Third Circuit Denies En Banc Review of Pro-Whistleblower Decision

April 25, 2013

Sarbanes-Oxley whistleblower Jeffrey Wiest will be permitted to continue with his lawsuit alleging that Tyco Electronics unlawfully terminated him in retaliation for raising concerns about the company’s event expenditures, which he believed may have constituted fraud.  In March, a three-judge panel of the U.S. Court of Appeals for the Third Circuit overturned a decision by the U.S. District Court for the Eastern District of Pennsylvania to grant Tyco’s motion to dismiss, but Tyco petitioned for a review of the decision by the full Court of Appeals.  On Tuesday, April 23, 2013, the Third Circuit rejected Tyco’s motion for an en banc review, clearing the way for Wiest to proceed with his lawsuit.

As detailed in an article written by Katz Banks Kumin partner Debra S. Katz for the National Law Journal, the lawsuit arose after Wiest, who had worked for 31 years in Tyco’s accounts-payable department, was terminated following concerns he raised about event expenditures he viewed as overly extravagant and potentially in violation of Internal Revenue Service (“IRS”) regulations.   Wiest was particularly concerned about these expenditures in the wake of the corporate fraud scandal involving Dennis Kozlowski, Tyco’s former CEO.  Wiest filed a lawsuit under the Sarbanes-Oxley Act of 2002 (“SOX”), alleging that his termination constituted a violation of Section 806 of SOX, which protects employees of publicly traded companies from retaliation for reporting concerns regarding fraud.

The issue faced by Wiest, however, was that in his reports to his supervisors, he did not specifically enumerate the type of fraud he believed the company was engaged in.  In the 2006 decision by the Administrative Review Board (“ARB”) of the Department of Labor (“DOL”) in the case of Platone v. FLYi, Inc., the ARB held that in order for a communication to qualify as “protected activity” under SOX, it must “definitively and specifically” relate to one of the statutes or rules listed in Section 806 – mail fraud, wire, fraud, bank fraud, securities fraud, any rule or regulation of the Securities and Exchange Commission, or any provision of Federal law relating to fraud against shareholders.   Platone was later adopted by several federal courts of appeals.

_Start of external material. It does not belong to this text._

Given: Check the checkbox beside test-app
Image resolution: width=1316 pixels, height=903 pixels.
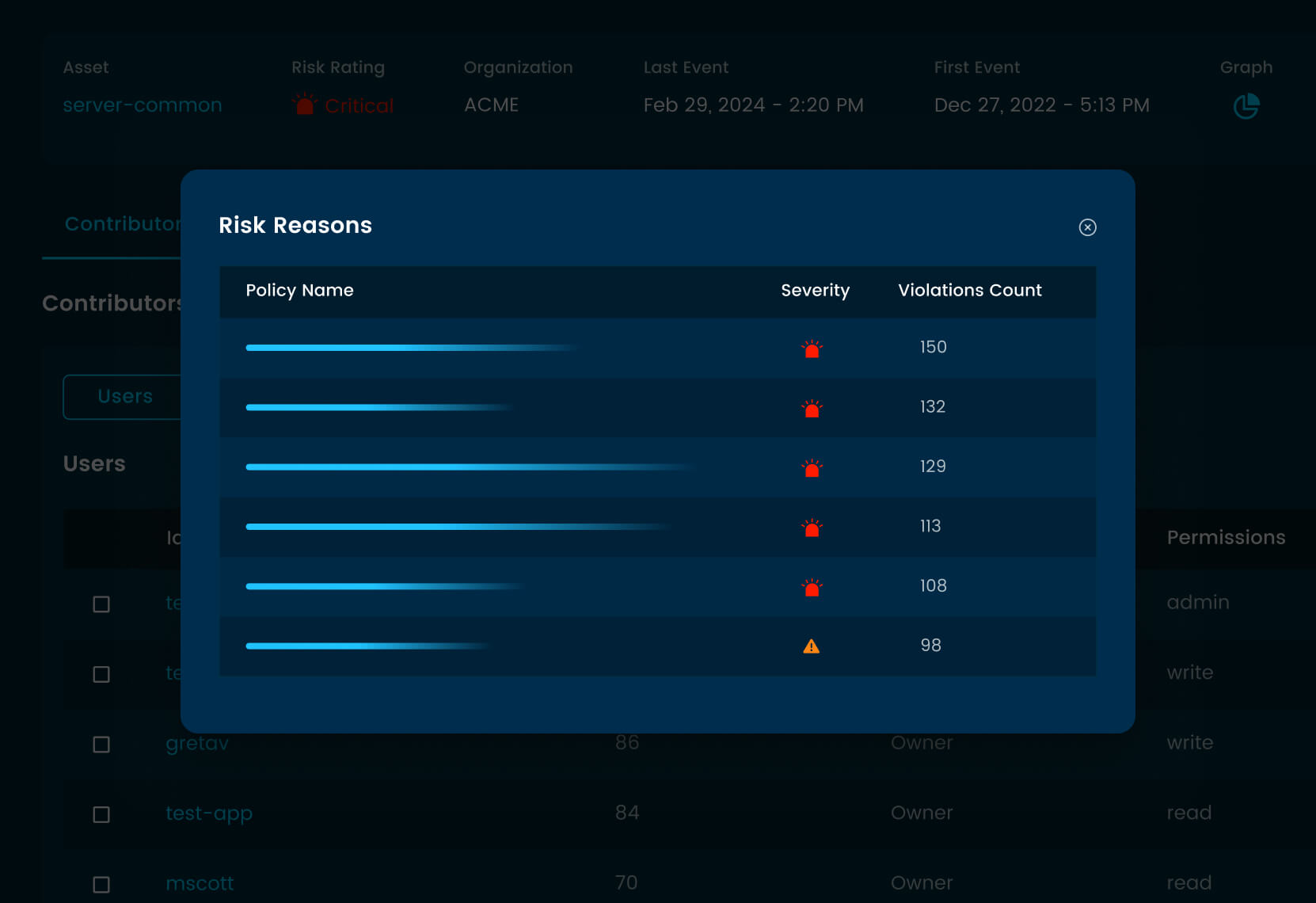Looking at the screenshot, I should pyautogui.click(x=101, y=814).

The decision in Platone, however, was overturned by the ARB in 2011 in the case of Sylvester v. Parexel Int’l LLC.  In that case, the ARB held that given the lack of clarity in the statutory language of SOX, the statute should be interpreted to afford protections to an employee who demonstrates that at the time of her reports, she had a “subjective belief that the employer’s conduct violates a provision listed within Section 806,” and requiring that the belief be “objectively reasonable.”  Adopting the ARB’s decision in Sylvester, the Third Circuit overturned the district court decision to dismiss Wiest’s case, finding that Wiest had alleged sufficient facts to demonstrate that when he reported his concerns to his supervisors, he held both a subjective and an objectively reasonable belief that Tyco’s reckless event expenditures could constitute fraud against the company’s shareholders, and concluding that those communications therefore constituted protected activity and that any adverse action taken against Wiest as a result would constitute illegal retaliation.  With the Third Circuit rejecting Tyco’s petition for an en banc review, Wiest will now have the opportunity to proceed with his case at the district court and gather evidence to support his claim through the discovery process.